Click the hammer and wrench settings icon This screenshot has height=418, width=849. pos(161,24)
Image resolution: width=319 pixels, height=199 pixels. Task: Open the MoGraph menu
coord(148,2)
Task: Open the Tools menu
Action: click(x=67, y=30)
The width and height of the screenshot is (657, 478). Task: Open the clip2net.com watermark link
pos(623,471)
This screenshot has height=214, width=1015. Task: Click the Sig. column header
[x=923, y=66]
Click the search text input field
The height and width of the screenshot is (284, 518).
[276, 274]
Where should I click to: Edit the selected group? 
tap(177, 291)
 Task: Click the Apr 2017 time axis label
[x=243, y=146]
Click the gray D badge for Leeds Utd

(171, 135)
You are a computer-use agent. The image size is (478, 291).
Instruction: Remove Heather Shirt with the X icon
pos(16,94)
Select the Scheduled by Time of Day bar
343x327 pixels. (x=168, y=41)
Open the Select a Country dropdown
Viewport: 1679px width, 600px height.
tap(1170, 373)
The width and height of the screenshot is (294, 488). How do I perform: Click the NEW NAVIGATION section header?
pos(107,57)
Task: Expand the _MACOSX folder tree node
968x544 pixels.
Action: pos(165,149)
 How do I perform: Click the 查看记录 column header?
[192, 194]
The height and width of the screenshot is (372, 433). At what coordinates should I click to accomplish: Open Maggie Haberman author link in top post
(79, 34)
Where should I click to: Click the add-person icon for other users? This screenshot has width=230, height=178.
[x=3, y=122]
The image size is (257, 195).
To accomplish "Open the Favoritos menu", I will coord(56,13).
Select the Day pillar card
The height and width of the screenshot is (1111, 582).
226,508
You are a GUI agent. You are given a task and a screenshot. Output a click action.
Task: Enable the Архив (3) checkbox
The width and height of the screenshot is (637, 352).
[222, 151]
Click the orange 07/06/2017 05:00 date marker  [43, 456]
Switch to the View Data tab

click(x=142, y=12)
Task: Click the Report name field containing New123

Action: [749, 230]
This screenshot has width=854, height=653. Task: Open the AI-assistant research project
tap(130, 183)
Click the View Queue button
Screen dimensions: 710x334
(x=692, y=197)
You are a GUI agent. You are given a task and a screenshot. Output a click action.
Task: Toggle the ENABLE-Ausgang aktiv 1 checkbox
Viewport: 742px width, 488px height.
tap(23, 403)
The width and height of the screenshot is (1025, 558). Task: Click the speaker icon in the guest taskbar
·····
> **Task prompt**
The required output is the complete set of records, reproduced exactly.

> **Expected answer**
Click the hammer and wrench settings icon This screenshot has height=418, width=849. pos(161,24)
Image resolution: width=319 pixels, height=199 pixels. Task: Open the MoGraph menu
coord(148,2)
Task: Open the Tools menu
Action: click(x=67, y=30)
The width and height of the screenshot is (657, 478). Task: Open the clip2net.com watermark link
pos(623,471)
This screenshot has height=214, width=1015. Task: Click the Sig. column header
[x=923, y=66]
Click the search text input field
The height and width of the screenshot is (284, 518).
[276, 274]
Where should I click to: Edit the selected group? 
tap(177, 291)
 Task: Click the Apr 2017 time axis label
[x=243, y=146]
Click the gray D badge for Leeds Utd

(171, 135)
You are a computer-use agent. The image size is (478, 291).
Instruction: Remove Heather Shirt with the X icon
pos(16,94)
Select the Scheduled by Time of Day bar
343x327 pixels. (x=168, y=41)
Open the Select a Country dropdown
Viewport: 1679px width, 600px height.
tap(1170, 373)
The width and height of the screenshot is (294, 488). How do I perform: Click the NEW NAVIGATION section header?
pos(107,57)
Task: Expand the _MACOSX folder tree node
968x544 pixels.
Action: pos(165,149)
 How do I perform: Click the 查看记录 column header?
[192, 194]
The height and width of the screenshot is (372, 433). At what coordinates should I click to accomplish: Open Maggie Haberman author link in top post
(79, 34)
Where should I click to: Click the add-person icon for other users? This screenshot has width=230, height=178.
[x=3, y=122]
The image size is (257, 195).
To accomplish "Open the Favoritos menu", I will coord(56,13).
Select the Day pillar card
The height and width of the screenshot is (1111, 582).
226,508
You are a GUI agent. You are given a task and a screenshot. Output a click action.
Task: Enable the Архив (3) checkbox
The width and height of the screenshot is (637, 352).
[222, 151]
Click the orange 07/06/2017 05:00 date marker  [43, 456]
Switch to the View Data tab

click(x=142, y=12)
Task: Click the Report name field containing New123

Action: [749, 230]
This screenshot has width=854, height=653. Task: Open the AI-assistant research project
tap(130, 183)
Click the View Queue button
Screen dimensions: 710x334
(x=692, y=197)
You are a GUI agent. You are given a task and a screenshot. Output a click action.
Task: Toggle the ENABLE-Ausgang aktiv 1 checkbox
Viewport: 742px width, 488px height.
tap(23, 403)
The width and height of the screenshot is (1025, 558). Task: Click the speaker icon in the guest taskbar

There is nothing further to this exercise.